Bei der Hinrichtung vor einem traditionellen Gastronomiebetrieb in der Wiener City kam der 32-Jährige Vladimir R. ums Leben, während sein Begleiter Stefan V. (23) schwer verletzt wurde. Kurz nach dem Mord veröffentlichte der Clan-Boss der Opfer sogar einen Partezettel inklusive einer verschlüsselten Drohbotschaft in serbischen Medien (KOSMO berichtete) Grund für die blutige Auseinandersetzung inmitten des Wiener Stadtzentrums sollen Drogengeschäfte sein.

24 Tote seit 2014
Wie die Belgrader Tageszeitung „Blic“ berichtet, sollen in den vergangenen vier Jahren bei Auftragsmorden insgesamt 24 Mitglieder der zwei Mafia-Clans ermordet worden sein. Vor allem die letzten zwei Jahre sollen von besonders blutigen Auseinandersetzungen und Hinrichtungen durchzogen gewesen sein.

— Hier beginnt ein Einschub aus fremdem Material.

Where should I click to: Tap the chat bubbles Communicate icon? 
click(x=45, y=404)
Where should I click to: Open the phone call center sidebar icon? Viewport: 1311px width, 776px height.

Derzeit wird nach 23 flüchtigen Banden-Mitgliedern gefahndet. Dies berichtet „Analitika“ und beruft sich dabei auf Dejan Đurović vom internationalen Interpol-Büro in Podgorica.

Mafiaboss-Sohn aus U-Haft entlassen
Nachdem vergangenen Freitag ein Zeuge des Mafia-Mordes freigelassen wurde, öffnete sich am Montag die Zelle für das 23-Jährige Opfer (KOSMO berichtete). Stefan V., der am besagten Tag der Begleiter des ermordeten Vladimir R. (32) war, soll der Sohn eines einstigen Mafia-Bosses aus Novi Sad sein.

Ermordeter fühlte sich in Montenegro nicht sicher
Vladimir R. soll nur ein paar Tage vor dem Mord in Wien aus Montenegro in die österreichische Hauptstadt gereist sein. Er soll sich laut Balkanmedienberichten in seinem Heimatland nicht mehr sicher gefühlt haben. Der Onkel des Mordopfers, Niko R. wurde laut „Blic“ 2017 durch ein verfeindetes Bandenmitglied hingerichtet und nur wenig später sein Cousin bei einer Bombenexplosion schwer verletzt.